Whether it's Popeye's chicken sandwiches or Choco-Tacos, our clickbaity, trend-chasing culture loves hot takes on what's considered lowbrow food — which we subsequently ravage from every possible angle till only the carcass and a few grease-stained napkins remain

Whether it's Popeye's chicken sandwiches or Choco-Tacos, our clickbaity, trend-chasing culture loves hot takes on what's considered lowbrow food — which we subsequently ravage from every possible angle till only the carcass and a few grease-stained napkins remain. But what makes us lose our minds over tasty things that many wouldn't deem "great" in the first place?

Nostalgia, Manion replies. "If tavern-style pizza is what you got as a kid — on a summer night coming home from the pool — that's the best, that's what you want," he says. He admits to having a similar maudlin blindspot when it comes to Detroit's Coney dogs — a beef frankfurter on a bun smothered in beanless chili, mustard, onions and shredded cheese. 
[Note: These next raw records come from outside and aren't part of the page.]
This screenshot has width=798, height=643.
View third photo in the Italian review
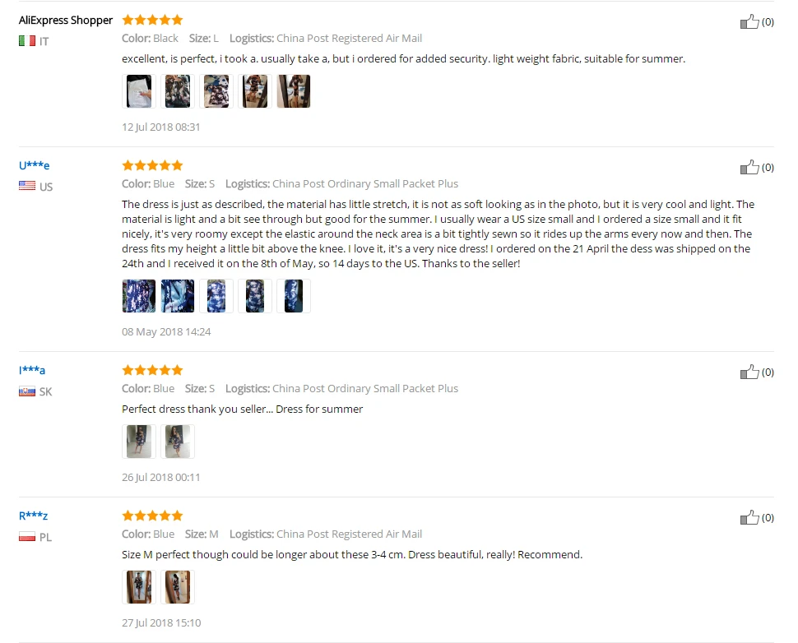pyautogui.click(x=216, y=91)

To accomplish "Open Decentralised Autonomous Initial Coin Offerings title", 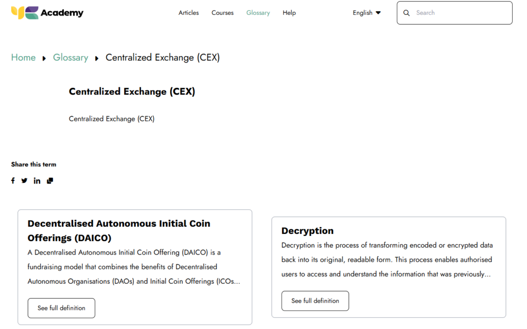I will coord(119,231).
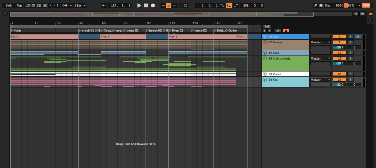
Task: Click the Set locator button
Action: coord(267,26)
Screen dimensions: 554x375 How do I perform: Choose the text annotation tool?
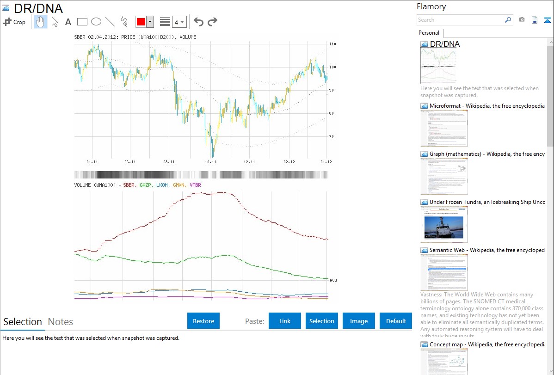point(68,22)
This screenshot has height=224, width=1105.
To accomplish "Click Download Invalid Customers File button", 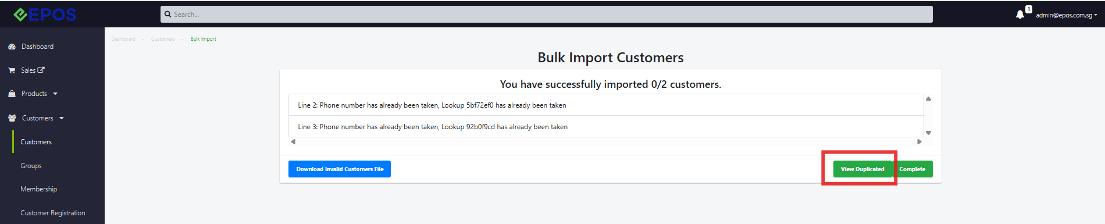I will pos(340,169).
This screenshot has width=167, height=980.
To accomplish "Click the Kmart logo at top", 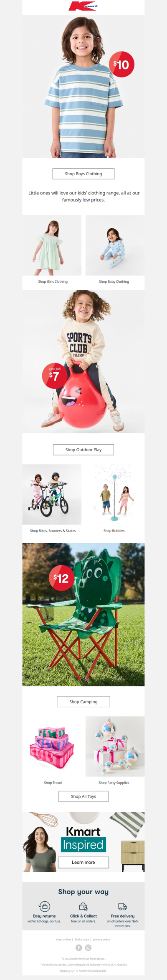I will point(84,6).
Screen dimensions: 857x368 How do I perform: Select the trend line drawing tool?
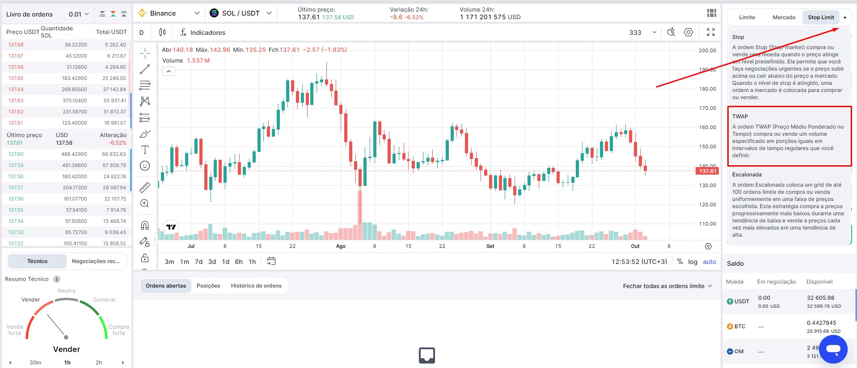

"I think that I espoused bullshit about that for many years, before I even accepted eating a proper Chicago-style hot dog," he says of the Chicago-born, snappy all-beef frankfurter on a poppy seed bun with yellow mustard, neon-green sweet pickle relish, chopped onion, tomato slices, a dill pickle spear, pickled sport peppers and celery salt. "Then I did, and it was just this majestic balancing of textures and flavors. I'm like, OK, when done right, I understand this. This is what you should be writing f**king poems about."

Maybe you count among those who believe tavern-style pizza is capable of the same excellence as a Chicago-style hot dog; maybe you don't. Regardless, there's something profoundly satisfying about seeing the things we hold dear validated by the elites of our realms — however niche or mediocre that thing is. 

There's my beloved tavern pizza, all dressed up and styled in the good lighting for Bon Appetit! Or there's my cherished Chicago dog, getting a beautiful, blown-out feature in the New York Times dining section!

Because we knew and loved it long before its big break made it all distant and full of itself, we get to claim a piece of the credit. Then when someone comes to visit, we proudly take them to our hot dog stand or our tavern pizza joint, for our taste of bonafide Chicago. 

Near the end of the conversation, the evangelist in me can't help but pipe up that Manion should come with me to John's some time and try it for himself. His answer surprises me. 

"F**k yeah I'll go!" he says. "I'm not a monster. It's still pizza. And that's the thing. If you love it, go for it. There are lots of things that aren't awesome that are awesome."

For my part, I'll try to keep the poetry to a minimum.